Environmental agents are postulated to play a critical role in the etiology of many human diseases (
1–4), and chemicals are an important component of the environment. To understand the impact of environmental chemicals on human health, we have developed the Comparative Toxicogenomics Database (CTD;
http://ctd.mdibl.org) as a unique tool to provide connections between chemicals, genes/proteins and diseases that may not otherwise be apparent, and to provide the basis for testable hypotheses about the mechanisms underlying the etiology of environmental diseases (
5–7).
Several valuable chemical, gene and disease databases currently exist. Each one has its advantages. Many public chemical databases, such as PharmGKB (
8), DrugBank (
9), ChemBank (
10) and STITCH (
11) focus on drugs and other small molecules, providing an invaluable resource for therapeutic research. There are several microarray resources that provide varying degrees of data for chemicals, genes and diseases. Chemical Effects in Biological Systems (CEBS) (
12) is a public repository and tool for chemically relevant microarray, proteomics, clinical chemistry, hematology and histopathology data. ArrayExpress (
13) and Gene Expression Omnibus (GEO) (
14) are public repositories for microarray data. Although the latter contain chemically relevant data, these data are not their expressed priority. ArrayTrack (
15) is an installable application and database for managing and analyzing microarray data. Currently, only users at the US Food and Drug Administration (FDA) may submit their data; however, non-FDA users have access to ArrayTrack functionality.
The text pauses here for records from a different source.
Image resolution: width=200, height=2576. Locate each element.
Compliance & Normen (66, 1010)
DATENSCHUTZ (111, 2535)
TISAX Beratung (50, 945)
ChEBI (
16) is an excellent dictionary for chemical entities, but outsources its information on the biology of those chemicals to other databases via external links. PubChem (
14) is a repository of chemical substance information, compound structures and biological activities of small molecules, but does not integrate that data with official gene symbols or disease information. OMIM (
17) and HGMD (
18), two of the most commonly cited disease databases, annotate genetic diseases, but do not provide any associated chemical information. Some gene databases, such as GeneCards (
19) and PubGene (
20), have recently included gene–chemical associations, but those relationships are established via text-mining algorithms and are not reviewed or validated by professional biocurators. KEGG (
21) and Reactome (
22) map chemicals, genes and (in the case of KEGG) disease information to pathways, but the pathways and interactions are generically applied to orthologous proteins and all species, and it is not always clear which reference supports which pathway relationship. CTD is distinct from these databases in three ways: (i) it focuses on environmental chemicals; (ii) it integrates curated and imported data, allowing users to explore connections between chemicals, genes, and diseases; and (iii) it functions not only as a repository for information, but also as a resource for generating novel hypotheses about environmental diseases and chemical actions.